Forms (specifically HubSpot forms) are an easy way to get potential customer information, allowing you to create a clear direction for your sales pipeline and how you leverage the data you learn from their journey to the completion of the form.
Although there are many different platforms that you can host your forms on for conversions, the most robust and customizable is the one from HubSpot’s online form builder.
What Are HubSpot Forms?
HubSpot forms are extremely versatile and can be added to any of the different marketing tools available on the platform (landing pages, blog posts, website). The most common use of them is on a landing page, through different ad campaigns.
HubSpot works by placing a cookie in the visitor’s browser. It then tracks their journey while on your domain; how many times they visit different pages, which bits of content they are looking at most, etc. However, any data it collects is not sent to anyone until a form is submitted. Once the visitor has given you their details through a form, their journey is visible to you and gives you an idea about what aspects of your business they are most interested in, and informs how you approach your first meeting.
By using this data, you can utilize HubSpot’s lead scoring system, which gives you a clear set of metrics to determine what part of the journey the customer is at.
Why You Should Use HubSpot Forms
The main benefit of using HubSpot forms over other types is simply the amount of data it collects – and the versatility of the platform. You can leverage said data to further understand the behaviors and interests of your potential leads. With the large amount of data the forms collect, it acts as the one source of truth for all of the data in your company.
You can use forms to push gated content, which again, gives you more information about the needs and behaviors of your visitors/leads. While having a blog and video content readily available for any visitor, more serious leads will be interested in learning more about specific topics. By linking to gated content within your universal, you are more likely to get click-throughs than you are from cold advertising. For these click-throughs to be more beneficial to the lead, you want longer-form content; such as an e-book, whitepaper, or even an infographic.
HubSpot forms can also be integrated into a variety of different platforms, including large website builders like WordPress. There are two ways you can add forms to your pages, either by directly embedding the form into the code of any page or by installing the all-in-one HubSpot integration app directly into your account. If you only use HubSpot for gathering and tracking contact information, adding a form to an external platform will help you keep your information all in one place – with the freedom of keeping your builder (for either landing pages or ordinary webpages) as the one you are familiar with.
HubSpot Forms and Paid Campaigns
HubSpot forms are best used in conjunction with different paid campaigns, whether they be on social media (Facebook, LinkedIn), or outbound (Google, E-Mail).
You can get as much detail and as many required fields as you need. See this video on how to build a HubSpot form:
By using Google UTM builder, you can track a customer’s journey up to the conversion. The URL with UTMs can be added to your campaign.
UTMs (or Urchin Tracking Modules) create a tracking ID for the URL to know how a visitor ended up on a particular page. These are majoritively used in outbound advertising campaigns, usually from social media ads or press releases.
The aim is to know the specifics of where a lead has come from so that you have a better understanding of which parts of the ad campaign are working better than others.
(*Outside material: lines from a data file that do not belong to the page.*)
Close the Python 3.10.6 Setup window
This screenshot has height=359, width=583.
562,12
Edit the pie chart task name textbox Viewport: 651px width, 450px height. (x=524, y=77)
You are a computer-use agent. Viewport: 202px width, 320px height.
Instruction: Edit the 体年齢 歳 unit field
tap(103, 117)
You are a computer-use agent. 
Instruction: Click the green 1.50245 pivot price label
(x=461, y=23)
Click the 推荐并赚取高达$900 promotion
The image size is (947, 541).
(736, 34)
Generally, the naming conventions are:
The naming conventions for UTMs, similar to the field-mapping integration between HubSpot and Salesforce, are different in every company. Sometimes the types are switched. It is important to ensure that you have data governance among your teams to ensure the naming conventions are the same every time you use UTMs. It is a best practice to have a document that your teams refer to when creating UTMs to make sure that the conventions are being followed – allowing your campaigns to run as smoothly as possible.
UTM Best Practices
There are some pitfalls that you may fall into when creating UTMs for your campaigns, and as such, there are a couple more best practices in order to use them correctly.
Firstly, alongside having a clear data governance structure within your company, you need to make sure that the names are the same both in HubSpot and Google UTM Builder. This is to ensure that no data is lost when the form is completed. It is important that the UTMs are also added to the form as a hidden field so that their contents cannot be changed.
By creating a HubSpot workflow alongside your UTMs, you can organize the leads from your HubSpot forms using their lead scoring tool. You can set a property value to the UTM allowing you to place different customers in different parts of their journey with you.
HubSpot in B2B
The use of HubSpot in general is a key component for all B2B businesses. HubSpot forms in particular help extensively to gain details from your potential customers, and mixed with UTMs allow you to understand their behaviors around your brand a lot better. The forms are highly customizable, allowing you to get as much robust data from your contacts, from basic information to extra fields that might be specific to your business.
Once your contact has converted, and you have given them a lead score, the use of the HubSpot sequences and workflows will allow your teams to nurture your leads and improve their relationship with you and heighten your chances of sealing a deal.